The same shuffling can be seen in the four-part title track, which begins with the third part before heading to the first and second; the fourth waits later in the set. Gentle rain falls before the piano plays, setting the mood. The music is patient, measured, sedate. Even when a light electronic beat appears in “i,” the mood remains reflective, rising from the couch only in the final minute of “ii.” By the time “iv” hits, the suite has gained wisdom and grace, the notes just a bit brighter, as if an acceptance has kicked in. If one turns to “A Beginner’s Guide to the Past” for an explanation, one will find only swift, confident piano melodies, suggesting that the key to the past may be gratitude rather than rumination. Antonymes closes the set with “Remember Me,” a track that contains the clearest, sharpest notes, like memories honed, polished and preserved. Electronics bubble up at the end, a playful touch that cuts through the mourning like a well-placed anecdote.
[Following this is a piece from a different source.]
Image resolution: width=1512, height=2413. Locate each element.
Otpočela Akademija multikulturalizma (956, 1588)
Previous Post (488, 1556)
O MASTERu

You’re listening to me coming out of silence, coming back to life. One imagines the needle on the gramophone record: captured voices released, for as long as the music spins, diamond revealing something greater than diamonds before returning to its cradle. Now Hazeldine too is locked in plastic grooves, never fully gone, only waiting for the next resurrection. (Richard Allen)
Antonymes returns with “The Gramophone Suite,” a reflective album on time and its various manifestations, featuring Sarah Nixey.